To do
The response must consist of the lines below from the one with "This screenshot has width=658, height=367." through the one with "Toggle grid display", exactly as they appear and with both ends kept.

↓

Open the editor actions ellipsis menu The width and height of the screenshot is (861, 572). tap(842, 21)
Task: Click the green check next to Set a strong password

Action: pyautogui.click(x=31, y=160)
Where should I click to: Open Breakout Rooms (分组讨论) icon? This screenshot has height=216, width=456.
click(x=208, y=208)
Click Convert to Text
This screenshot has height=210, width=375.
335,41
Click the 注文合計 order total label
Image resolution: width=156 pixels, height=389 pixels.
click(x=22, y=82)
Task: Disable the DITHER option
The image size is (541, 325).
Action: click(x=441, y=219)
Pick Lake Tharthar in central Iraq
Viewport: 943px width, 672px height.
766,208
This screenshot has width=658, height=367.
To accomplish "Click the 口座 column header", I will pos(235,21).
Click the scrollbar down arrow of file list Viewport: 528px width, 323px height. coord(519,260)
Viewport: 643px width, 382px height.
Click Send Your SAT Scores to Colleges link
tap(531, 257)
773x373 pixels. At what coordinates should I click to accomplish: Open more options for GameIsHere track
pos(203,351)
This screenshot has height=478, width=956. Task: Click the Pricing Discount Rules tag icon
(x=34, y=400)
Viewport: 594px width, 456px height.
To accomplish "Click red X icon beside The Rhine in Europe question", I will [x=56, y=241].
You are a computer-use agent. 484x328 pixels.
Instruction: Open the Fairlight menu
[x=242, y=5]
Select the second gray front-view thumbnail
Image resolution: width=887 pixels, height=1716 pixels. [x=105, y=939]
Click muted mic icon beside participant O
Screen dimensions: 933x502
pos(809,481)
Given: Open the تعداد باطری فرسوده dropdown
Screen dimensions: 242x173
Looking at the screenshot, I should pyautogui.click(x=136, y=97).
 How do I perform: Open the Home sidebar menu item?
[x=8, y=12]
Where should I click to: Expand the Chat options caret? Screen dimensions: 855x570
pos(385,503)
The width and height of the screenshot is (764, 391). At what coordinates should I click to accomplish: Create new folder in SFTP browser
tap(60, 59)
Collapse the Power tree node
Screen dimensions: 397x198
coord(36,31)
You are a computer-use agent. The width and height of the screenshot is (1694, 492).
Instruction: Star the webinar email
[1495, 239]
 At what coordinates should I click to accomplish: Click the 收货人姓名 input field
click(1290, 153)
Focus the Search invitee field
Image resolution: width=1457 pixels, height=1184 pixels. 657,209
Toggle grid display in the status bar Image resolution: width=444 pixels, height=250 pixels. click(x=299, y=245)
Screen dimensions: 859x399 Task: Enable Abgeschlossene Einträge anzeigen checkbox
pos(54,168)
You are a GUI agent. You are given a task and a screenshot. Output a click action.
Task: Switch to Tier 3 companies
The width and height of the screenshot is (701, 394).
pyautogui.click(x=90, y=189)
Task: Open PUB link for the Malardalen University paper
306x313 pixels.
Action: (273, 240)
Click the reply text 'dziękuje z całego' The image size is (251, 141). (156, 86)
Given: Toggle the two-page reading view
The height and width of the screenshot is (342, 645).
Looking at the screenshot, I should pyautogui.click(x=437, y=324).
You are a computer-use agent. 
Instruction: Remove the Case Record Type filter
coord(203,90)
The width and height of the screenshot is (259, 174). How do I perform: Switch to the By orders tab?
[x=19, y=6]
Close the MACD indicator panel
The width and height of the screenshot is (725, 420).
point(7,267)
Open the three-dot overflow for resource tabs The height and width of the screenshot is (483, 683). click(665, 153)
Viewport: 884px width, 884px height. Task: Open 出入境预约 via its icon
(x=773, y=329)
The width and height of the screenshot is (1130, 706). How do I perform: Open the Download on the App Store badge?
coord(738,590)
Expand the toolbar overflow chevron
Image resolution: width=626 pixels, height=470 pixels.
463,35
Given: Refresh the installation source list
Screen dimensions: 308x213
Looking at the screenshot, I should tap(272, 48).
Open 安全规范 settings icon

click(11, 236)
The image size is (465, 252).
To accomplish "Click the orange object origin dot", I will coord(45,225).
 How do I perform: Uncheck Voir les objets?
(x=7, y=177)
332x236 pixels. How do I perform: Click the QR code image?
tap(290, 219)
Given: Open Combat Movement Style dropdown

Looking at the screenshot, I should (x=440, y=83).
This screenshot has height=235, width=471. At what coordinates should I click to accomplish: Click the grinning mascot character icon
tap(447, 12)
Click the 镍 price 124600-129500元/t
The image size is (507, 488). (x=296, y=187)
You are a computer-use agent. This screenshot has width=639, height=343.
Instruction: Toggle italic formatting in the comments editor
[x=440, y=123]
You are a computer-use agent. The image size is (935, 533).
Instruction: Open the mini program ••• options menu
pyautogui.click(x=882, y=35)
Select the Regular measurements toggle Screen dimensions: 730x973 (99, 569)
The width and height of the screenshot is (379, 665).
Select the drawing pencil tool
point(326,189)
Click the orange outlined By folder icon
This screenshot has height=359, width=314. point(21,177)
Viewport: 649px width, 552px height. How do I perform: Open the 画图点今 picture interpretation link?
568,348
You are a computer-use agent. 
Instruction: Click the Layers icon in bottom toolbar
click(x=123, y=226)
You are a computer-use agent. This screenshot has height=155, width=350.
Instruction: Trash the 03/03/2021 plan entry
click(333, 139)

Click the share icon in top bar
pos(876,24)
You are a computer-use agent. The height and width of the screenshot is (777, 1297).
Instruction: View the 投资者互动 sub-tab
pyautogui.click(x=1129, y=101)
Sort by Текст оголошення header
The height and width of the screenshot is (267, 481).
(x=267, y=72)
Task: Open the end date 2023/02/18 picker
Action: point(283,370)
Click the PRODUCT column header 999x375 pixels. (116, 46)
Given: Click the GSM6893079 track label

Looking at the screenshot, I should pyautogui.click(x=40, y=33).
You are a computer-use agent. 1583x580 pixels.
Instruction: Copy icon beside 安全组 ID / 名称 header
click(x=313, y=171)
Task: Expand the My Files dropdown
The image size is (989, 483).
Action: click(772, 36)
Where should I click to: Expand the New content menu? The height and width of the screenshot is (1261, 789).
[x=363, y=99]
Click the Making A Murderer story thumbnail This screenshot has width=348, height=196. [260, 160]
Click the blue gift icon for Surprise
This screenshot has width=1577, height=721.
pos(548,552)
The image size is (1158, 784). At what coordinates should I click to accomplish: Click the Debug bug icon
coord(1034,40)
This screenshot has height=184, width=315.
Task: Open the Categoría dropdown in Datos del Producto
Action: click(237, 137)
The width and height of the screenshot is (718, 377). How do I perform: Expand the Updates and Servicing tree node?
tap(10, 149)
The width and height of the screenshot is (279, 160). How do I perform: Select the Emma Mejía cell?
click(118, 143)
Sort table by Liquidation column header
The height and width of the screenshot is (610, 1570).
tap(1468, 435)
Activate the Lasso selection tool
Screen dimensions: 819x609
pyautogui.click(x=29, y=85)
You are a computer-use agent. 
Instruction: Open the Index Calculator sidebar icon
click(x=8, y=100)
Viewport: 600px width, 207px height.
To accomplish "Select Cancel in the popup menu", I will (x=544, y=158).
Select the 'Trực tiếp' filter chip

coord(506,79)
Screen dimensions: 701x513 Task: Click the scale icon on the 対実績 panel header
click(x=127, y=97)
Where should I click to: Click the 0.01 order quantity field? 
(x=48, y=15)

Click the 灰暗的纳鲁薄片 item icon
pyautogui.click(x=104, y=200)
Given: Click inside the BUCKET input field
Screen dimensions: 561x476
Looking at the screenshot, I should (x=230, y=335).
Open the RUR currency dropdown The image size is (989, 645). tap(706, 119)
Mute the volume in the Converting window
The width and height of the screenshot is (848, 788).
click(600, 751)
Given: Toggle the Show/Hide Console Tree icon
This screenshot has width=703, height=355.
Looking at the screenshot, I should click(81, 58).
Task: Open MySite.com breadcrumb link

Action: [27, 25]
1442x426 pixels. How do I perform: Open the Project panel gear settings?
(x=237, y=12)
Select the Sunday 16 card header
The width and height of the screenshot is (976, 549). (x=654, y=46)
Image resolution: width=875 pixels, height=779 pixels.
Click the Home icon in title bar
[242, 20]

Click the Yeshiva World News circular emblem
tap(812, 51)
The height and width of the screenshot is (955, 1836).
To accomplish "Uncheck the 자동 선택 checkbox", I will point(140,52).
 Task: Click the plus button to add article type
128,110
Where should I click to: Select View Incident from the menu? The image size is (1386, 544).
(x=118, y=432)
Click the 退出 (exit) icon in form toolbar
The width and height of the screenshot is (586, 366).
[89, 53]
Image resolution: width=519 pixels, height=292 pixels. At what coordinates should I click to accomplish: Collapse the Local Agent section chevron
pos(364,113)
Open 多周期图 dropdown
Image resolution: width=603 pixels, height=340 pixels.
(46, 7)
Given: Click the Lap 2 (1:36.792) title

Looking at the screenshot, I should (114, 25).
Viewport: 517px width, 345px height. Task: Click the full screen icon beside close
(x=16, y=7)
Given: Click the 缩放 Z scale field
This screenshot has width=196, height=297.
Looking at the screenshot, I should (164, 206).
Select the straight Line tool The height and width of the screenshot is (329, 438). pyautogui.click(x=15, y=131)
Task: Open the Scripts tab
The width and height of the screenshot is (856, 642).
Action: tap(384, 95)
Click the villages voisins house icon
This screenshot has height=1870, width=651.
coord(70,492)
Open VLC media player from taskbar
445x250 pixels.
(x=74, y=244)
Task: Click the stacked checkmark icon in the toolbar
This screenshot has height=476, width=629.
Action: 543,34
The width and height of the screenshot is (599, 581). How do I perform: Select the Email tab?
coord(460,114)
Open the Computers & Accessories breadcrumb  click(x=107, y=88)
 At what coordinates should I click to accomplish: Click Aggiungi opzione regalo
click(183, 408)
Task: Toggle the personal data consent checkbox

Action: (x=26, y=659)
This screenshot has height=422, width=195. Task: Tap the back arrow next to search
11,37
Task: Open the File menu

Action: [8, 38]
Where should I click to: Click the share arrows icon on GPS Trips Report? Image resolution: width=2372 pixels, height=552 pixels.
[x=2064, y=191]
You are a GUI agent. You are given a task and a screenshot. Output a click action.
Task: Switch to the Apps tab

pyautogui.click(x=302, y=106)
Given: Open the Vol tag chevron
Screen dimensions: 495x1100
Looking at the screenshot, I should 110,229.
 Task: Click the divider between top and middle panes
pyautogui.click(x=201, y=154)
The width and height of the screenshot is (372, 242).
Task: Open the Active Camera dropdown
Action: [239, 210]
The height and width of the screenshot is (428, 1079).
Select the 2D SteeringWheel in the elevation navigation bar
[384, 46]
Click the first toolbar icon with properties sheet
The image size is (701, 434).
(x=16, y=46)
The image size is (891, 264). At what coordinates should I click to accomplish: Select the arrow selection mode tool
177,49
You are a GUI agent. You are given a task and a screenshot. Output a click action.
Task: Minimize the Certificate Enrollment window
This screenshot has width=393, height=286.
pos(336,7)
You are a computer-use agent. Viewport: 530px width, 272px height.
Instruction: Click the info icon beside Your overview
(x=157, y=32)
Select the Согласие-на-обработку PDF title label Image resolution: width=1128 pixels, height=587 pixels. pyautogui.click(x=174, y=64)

↑

Response below
This screenshot has width=658, height=367.
To accomplish "Click the 口座 column header", I will pos(235,21).
Click the scrollbar down arrow of file list Viewport: 528px width, 323px height. coord(519,260)
Viewport: 643px width, 382px height.
Click Send Your SAT Scores to Colleges link
tap(531, 257)
773x373 pixels. At what coordinates should I click to accomplish: Open more options for GameIsHere track
pos(203,351)
This screenshot has height=478, width=956. Task: Click the Pricing Discount Rules tag icon
(x=34, y=400)
Viewport: 594px width, 456px height.
To accomplish "Click red X icon beside The Rhine in Europe question", I will [x=56, y=241].
You are a computer-use agent. 484x328 pixels.
Instruction: Open the Fairlight menu
[x=242, y=5]
Select the second gray front-view thumbnail
Image resolution: width=887 pixels, height=1716 pixels. [x=105, y=939]
Click muted mic icon beside participant O
Screen dimensions: 933x502
pos(809,481)
Given: Open the تعداد باطری فرسوده dropdown
Screen dimensions: 242x173
Looking at the screenshot, I should pyautogui.click(x=136, y=97).
 How do I perform: Open the Home sidebar menu item?
[x=8, y=12]
Where should I click to: Expand the Chat options caret? Screen dimensions: 855x570
pos(385,503)
The width and height of the screenshot is (764, 391). At what coordinates should I click to accomplish: Create new folder in SFTP browser
tap(60, 59)
Collapse the Power tree node
Screen dimensions: 397x198
coord(36,31)
You are a computer-use agent. The width and height of the screenshot is (1694, 492).
Instruction: Star the webinar email
[1495, 239]
 At what coordinates should I click to accomplish: Click the 收货人姓名 input field
click(1290, 153)
Focus the Search invitee field
Image resolution: width=1457 pixels, height=1184 pixels. 657,209
Toggle grid display in the status bar Image resolution: width=444 pixels, height=250 pixels. click(x=299, y=245)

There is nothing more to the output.